And when Iran’s current president, Mahmoud Ahmadinejad, came to New York for the UN’s annual General Assembly, it was Majd who, in years past, would serve as his part-time translator and liaison extraordinaire.

Ultimately, however, Majd found the man distasteful to work for.

According to Majd, Ahmadinejad is a man who comes from “a very peculiar mental place.” The president of Iran, he says, is not sophisticated or even well-versed in history, and Majd can see why many in the West find him less than delightful. But Majd insists that Iran’s notorious leader can be a very charming individual – from time to time, when he chooses to be.

Majd first picked up some of his intimate knowledge of the West at St. Paul’s boarding school in London. He enjoyed a long career in the entertainment business, working at Island Records, Polygram, and Palm Pictures, before going on to write for everyone from GQ to Salon andThe New Yorker. Majd’s first book, The Ayatollah Begs to Differ, was published in 2008, followed by The Ayatollahs’ Democracy, released in 2010.

But on top of show biz and journalism, Majd also managed to establish himself as a translator and adviser to Khatami, a longtime confidant and his cousin by marriage.

When Khatami’s successor Ahmadinejad first made plans to come to the UN for the General Assembly, it was Khatami who suggested that Majd be his translator, advise him on how to act in the States, and help him with interviews to the American media.

RECORDS SUPPLIED>
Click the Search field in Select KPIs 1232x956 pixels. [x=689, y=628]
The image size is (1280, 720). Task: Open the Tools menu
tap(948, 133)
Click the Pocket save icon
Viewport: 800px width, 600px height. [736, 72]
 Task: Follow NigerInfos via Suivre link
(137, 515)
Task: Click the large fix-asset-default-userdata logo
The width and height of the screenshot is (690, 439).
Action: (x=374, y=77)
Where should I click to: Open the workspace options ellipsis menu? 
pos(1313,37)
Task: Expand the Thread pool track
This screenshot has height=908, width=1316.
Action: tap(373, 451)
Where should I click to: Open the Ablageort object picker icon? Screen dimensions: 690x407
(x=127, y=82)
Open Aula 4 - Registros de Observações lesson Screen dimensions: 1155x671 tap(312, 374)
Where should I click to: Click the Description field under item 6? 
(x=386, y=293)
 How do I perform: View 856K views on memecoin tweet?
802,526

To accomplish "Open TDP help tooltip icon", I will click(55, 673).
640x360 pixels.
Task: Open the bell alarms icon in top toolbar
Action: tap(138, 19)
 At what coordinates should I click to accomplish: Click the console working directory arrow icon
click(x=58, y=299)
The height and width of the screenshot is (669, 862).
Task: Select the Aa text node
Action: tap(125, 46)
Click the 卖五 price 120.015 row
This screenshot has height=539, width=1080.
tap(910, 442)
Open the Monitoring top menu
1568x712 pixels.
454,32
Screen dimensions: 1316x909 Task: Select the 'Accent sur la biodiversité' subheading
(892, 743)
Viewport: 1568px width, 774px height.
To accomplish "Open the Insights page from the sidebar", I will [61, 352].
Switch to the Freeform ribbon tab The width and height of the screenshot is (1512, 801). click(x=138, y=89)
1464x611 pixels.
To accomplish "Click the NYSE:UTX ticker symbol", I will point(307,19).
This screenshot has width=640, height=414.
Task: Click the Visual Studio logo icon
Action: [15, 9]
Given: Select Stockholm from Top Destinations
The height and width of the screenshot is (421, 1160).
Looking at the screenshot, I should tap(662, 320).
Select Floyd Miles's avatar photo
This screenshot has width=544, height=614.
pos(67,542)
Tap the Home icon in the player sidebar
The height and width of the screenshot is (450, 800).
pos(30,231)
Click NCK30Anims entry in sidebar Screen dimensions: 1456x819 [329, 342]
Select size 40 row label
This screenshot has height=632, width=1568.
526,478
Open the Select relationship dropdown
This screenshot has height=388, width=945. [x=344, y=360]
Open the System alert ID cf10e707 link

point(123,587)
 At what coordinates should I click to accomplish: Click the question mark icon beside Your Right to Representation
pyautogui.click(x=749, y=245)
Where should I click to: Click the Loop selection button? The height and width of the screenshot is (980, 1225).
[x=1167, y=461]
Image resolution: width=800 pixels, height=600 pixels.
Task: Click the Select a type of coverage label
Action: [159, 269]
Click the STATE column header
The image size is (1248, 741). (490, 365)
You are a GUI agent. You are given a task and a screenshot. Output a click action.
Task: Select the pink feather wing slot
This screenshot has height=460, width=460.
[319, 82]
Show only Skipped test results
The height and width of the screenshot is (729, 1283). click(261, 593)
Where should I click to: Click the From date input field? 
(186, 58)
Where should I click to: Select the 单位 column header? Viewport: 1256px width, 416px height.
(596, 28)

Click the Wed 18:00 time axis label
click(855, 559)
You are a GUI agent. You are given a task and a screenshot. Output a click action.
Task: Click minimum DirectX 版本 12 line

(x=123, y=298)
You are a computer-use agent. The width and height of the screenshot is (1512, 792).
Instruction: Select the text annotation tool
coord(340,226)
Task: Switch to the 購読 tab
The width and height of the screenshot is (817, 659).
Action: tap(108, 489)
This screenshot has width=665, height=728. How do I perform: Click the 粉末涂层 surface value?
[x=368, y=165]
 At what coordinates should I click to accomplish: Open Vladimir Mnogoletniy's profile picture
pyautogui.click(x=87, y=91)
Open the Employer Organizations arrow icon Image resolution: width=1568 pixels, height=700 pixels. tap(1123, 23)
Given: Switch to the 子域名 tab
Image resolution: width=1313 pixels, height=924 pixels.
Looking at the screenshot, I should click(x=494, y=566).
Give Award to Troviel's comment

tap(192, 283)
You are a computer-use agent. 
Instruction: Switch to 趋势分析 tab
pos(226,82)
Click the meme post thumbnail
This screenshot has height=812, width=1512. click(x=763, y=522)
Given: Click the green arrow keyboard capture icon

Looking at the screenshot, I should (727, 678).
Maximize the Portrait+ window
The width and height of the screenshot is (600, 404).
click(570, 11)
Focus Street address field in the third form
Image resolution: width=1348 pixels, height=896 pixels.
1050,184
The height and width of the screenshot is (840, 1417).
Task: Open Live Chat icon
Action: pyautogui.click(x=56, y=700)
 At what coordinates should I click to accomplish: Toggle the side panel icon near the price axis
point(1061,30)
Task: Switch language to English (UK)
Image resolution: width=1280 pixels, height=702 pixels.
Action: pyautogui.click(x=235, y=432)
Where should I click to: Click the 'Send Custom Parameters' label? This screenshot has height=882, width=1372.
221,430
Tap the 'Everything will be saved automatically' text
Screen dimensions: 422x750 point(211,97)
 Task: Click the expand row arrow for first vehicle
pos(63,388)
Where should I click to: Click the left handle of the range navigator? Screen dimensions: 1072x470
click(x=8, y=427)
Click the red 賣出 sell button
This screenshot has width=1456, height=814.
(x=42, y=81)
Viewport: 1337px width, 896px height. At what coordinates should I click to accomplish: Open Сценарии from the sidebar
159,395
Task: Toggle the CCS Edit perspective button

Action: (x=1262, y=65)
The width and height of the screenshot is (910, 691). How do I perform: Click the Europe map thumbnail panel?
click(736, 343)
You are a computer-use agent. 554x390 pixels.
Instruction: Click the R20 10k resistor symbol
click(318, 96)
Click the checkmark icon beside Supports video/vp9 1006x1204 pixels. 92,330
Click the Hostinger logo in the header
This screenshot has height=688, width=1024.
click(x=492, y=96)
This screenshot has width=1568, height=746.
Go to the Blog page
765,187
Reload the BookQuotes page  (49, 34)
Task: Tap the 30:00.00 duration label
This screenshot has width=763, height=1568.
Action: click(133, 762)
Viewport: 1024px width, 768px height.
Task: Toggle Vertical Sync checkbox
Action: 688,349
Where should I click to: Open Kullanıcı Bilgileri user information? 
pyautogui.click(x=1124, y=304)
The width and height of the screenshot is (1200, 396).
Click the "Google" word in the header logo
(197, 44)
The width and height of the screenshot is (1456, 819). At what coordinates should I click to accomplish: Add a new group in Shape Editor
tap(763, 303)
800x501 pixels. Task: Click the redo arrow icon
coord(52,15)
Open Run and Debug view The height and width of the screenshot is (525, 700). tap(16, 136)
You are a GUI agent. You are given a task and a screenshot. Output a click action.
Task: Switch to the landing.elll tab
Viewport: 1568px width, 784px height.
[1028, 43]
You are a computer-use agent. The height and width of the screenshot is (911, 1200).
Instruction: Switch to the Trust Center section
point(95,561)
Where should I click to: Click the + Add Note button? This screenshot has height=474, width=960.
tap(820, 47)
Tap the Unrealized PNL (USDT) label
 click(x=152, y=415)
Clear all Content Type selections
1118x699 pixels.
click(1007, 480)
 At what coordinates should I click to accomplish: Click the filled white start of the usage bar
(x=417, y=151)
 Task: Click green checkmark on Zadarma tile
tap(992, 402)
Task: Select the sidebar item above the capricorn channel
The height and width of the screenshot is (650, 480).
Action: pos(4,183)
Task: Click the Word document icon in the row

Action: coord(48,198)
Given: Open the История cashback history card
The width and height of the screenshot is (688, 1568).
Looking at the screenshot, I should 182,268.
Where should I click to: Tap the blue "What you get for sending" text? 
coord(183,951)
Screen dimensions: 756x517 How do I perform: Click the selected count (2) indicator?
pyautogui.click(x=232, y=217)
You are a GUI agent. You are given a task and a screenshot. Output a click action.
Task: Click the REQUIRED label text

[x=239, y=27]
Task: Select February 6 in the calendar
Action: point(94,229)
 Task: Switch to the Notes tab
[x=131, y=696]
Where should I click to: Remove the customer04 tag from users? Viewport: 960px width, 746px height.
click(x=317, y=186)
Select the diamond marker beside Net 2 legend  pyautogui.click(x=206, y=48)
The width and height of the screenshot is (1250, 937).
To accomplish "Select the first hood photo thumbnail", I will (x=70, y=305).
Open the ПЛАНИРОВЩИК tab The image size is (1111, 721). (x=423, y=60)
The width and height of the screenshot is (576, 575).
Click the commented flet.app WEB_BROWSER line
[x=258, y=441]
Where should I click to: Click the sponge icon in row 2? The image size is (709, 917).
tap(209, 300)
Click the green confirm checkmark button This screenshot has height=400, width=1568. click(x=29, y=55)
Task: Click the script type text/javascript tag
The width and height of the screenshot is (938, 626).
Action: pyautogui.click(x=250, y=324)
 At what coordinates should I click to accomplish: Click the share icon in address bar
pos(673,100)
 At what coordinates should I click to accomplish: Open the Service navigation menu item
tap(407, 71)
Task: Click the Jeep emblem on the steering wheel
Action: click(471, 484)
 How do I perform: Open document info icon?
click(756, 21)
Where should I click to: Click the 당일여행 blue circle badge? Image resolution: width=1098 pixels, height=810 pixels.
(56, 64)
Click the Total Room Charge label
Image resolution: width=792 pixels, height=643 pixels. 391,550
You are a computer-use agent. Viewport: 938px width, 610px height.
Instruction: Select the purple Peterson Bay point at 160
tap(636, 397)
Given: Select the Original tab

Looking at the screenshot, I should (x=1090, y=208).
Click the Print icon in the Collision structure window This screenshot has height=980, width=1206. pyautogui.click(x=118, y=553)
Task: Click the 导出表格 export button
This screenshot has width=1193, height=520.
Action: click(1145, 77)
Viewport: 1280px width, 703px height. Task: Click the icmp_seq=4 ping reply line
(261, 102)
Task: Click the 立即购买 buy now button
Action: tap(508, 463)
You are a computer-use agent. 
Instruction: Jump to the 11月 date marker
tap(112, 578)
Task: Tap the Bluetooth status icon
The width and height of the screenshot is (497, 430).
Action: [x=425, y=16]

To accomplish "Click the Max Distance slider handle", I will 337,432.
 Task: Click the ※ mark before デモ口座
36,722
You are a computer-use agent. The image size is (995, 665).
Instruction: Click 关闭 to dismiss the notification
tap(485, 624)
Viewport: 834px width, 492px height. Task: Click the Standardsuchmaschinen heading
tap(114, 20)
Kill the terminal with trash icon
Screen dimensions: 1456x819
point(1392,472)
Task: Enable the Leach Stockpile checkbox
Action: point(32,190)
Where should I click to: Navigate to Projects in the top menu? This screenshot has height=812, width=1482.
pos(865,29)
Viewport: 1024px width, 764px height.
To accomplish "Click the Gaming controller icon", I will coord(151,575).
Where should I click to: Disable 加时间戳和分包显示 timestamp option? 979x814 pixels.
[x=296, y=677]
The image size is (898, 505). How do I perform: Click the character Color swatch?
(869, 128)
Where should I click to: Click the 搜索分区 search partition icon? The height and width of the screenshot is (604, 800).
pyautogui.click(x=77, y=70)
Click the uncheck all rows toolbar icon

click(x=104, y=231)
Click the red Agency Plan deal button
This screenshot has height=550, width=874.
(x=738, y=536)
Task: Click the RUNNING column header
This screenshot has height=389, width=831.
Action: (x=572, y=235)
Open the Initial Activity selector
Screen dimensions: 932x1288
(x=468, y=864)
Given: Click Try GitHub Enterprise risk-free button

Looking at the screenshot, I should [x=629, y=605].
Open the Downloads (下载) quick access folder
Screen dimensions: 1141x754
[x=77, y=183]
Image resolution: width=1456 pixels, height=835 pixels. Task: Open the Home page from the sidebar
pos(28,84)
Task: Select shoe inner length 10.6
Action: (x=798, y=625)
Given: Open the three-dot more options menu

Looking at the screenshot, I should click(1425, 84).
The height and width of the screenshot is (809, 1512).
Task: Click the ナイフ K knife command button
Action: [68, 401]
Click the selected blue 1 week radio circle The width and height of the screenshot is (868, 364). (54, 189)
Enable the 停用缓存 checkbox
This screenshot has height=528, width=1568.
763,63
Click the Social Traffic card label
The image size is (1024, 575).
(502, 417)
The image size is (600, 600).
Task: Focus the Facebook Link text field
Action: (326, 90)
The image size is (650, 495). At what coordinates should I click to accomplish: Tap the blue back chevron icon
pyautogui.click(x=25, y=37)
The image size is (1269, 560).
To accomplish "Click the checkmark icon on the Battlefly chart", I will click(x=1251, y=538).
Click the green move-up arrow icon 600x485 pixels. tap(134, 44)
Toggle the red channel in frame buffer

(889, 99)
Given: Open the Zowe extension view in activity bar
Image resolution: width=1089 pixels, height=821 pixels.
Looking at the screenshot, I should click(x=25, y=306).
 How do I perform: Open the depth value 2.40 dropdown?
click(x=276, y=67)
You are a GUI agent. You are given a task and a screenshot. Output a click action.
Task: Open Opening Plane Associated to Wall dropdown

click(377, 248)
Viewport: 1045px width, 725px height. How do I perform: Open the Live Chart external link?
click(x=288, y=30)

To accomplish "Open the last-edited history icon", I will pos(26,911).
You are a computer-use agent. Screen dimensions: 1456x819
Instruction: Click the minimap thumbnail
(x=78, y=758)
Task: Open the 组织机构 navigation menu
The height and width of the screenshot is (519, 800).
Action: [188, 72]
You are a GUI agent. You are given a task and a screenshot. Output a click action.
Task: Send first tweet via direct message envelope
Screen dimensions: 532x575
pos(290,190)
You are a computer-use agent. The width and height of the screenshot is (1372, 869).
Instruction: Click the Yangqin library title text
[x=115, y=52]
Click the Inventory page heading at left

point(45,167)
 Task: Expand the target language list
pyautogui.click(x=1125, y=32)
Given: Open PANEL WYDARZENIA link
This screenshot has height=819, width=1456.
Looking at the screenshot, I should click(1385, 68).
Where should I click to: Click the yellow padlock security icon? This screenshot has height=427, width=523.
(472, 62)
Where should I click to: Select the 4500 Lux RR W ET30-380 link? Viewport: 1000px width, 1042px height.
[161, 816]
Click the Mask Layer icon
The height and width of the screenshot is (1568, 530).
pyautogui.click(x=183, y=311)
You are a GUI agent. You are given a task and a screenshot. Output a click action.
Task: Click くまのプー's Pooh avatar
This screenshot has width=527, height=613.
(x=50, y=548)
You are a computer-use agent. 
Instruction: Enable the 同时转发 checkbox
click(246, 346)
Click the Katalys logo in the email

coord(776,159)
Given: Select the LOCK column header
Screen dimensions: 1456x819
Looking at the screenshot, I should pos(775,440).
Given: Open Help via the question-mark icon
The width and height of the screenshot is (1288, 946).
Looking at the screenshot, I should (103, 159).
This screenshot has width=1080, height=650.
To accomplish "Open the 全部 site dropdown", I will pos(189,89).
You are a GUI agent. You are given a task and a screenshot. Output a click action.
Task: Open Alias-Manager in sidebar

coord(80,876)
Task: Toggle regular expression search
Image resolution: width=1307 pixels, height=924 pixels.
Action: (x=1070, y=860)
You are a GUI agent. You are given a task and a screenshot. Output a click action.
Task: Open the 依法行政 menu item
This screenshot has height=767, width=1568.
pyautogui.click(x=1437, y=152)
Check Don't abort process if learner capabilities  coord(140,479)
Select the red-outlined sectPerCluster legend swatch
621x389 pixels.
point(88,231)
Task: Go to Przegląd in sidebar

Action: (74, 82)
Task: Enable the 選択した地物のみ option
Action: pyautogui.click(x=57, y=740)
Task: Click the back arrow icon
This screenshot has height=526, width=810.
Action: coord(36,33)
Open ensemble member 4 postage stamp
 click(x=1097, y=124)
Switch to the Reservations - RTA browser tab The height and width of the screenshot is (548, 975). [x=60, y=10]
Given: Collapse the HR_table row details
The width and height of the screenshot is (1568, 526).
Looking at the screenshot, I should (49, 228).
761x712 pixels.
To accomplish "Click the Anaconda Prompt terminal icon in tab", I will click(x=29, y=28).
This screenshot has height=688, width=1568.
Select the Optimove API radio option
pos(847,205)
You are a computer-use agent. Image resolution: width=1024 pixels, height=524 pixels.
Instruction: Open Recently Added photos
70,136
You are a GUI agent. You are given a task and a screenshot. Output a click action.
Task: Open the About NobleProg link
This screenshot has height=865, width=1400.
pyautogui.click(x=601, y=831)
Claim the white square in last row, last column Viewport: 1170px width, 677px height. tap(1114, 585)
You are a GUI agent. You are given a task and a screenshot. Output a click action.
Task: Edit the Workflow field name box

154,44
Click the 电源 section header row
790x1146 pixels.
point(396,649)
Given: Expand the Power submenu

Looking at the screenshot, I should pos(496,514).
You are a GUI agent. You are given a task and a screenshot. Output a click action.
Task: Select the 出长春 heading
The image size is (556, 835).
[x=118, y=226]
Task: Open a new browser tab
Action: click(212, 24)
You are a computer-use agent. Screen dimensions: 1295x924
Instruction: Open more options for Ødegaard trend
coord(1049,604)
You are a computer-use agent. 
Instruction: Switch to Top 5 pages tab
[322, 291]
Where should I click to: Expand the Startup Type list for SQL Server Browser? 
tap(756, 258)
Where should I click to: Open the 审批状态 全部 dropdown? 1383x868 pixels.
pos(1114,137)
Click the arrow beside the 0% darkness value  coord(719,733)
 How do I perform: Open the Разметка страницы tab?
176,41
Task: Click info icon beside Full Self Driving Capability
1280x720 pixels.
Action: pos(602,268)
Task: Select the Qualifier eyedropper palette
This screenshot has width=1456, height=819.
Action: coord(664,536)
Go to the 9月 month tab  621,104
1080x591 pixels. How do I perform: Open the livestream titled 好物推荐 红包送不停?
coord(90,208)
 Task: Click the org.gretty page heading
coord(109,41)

TO DO>
a: Return the portion of the passage about Majd starting with "Ultimately, however, Majd" and going on through "chooses to be.".
b: Carry the passage about Majd forward, beginning right after its final sentence.
The material comes from a different source than the passage about Majd.

REPLIES>
a:
Ultimately, however, Majd found the man distasteful to work for.

According to Majd, Ahmadinejad is a man who comes from “a very peculiar mental place.” The president of Iran, he says, is not sophisticated or even well-versed in history, and Majd can see why many in the West find him less than delightful. But Majd insists that Iran’s notorious leader can be a very charming individual – from time to time, when he chooses to be.

b:
Majd just recently returned to New York from Iran, where he had been living this past year, researching the general mood in his native country for an upcoming book.

I contacted him about doing an interview for The Times of Israel, and he agreed that the insight into the Iranian perspective that Israelis might gain from his observations was important enough to warrant an interview like this. But there was also, I suspect, a relishing of the chance to “fraternize with the enemy,” as the tensions and talk of war between Israel and Iran gain momentum in the headlines.

And yet, Hooman Majd insists that the Iranian people are hardly the enemy. Quite the contrary, he says.

“There is virtually no antagonistic feeling toward Israelis themselves inside Iran,” Majd claims, “but there is definitely a strong dislike of Israeli policy toward the Palestinians. No one should underestimate the antipathy Iranians have for the Israeli government… but yes, Iranians and Israelis are, in many ways, natural allies, and can, in fact, be so in the future, in my opinion, once there is a settlement of the Palestinian issue.”

Majd has observations on Ahmadinejad’s Holocaust thinking, on what Iran has and hasn’t done to harm Israel, and what it potentially could do to hurt the Jewish state, that surely do not accord with most Israelis’ assessments. Unsurprisingly so.

Unsurprisingly, too, he also points out that Iranians aren’t exactly pleased with Israel over the Mossad’s alleged employment of MEK (Mujahadin-e-khelq) and Jundallah terrorists to assassinate their scientists – an allegation which he says every Iranian knows to be an undeniable fact. Nevertheless, Majd contends that we’re only a Peace Treaty away from having a very warm and friendly future together – because, he says, despite their rhetoric, the mullahs know that Israel is a permanent fixture on the map.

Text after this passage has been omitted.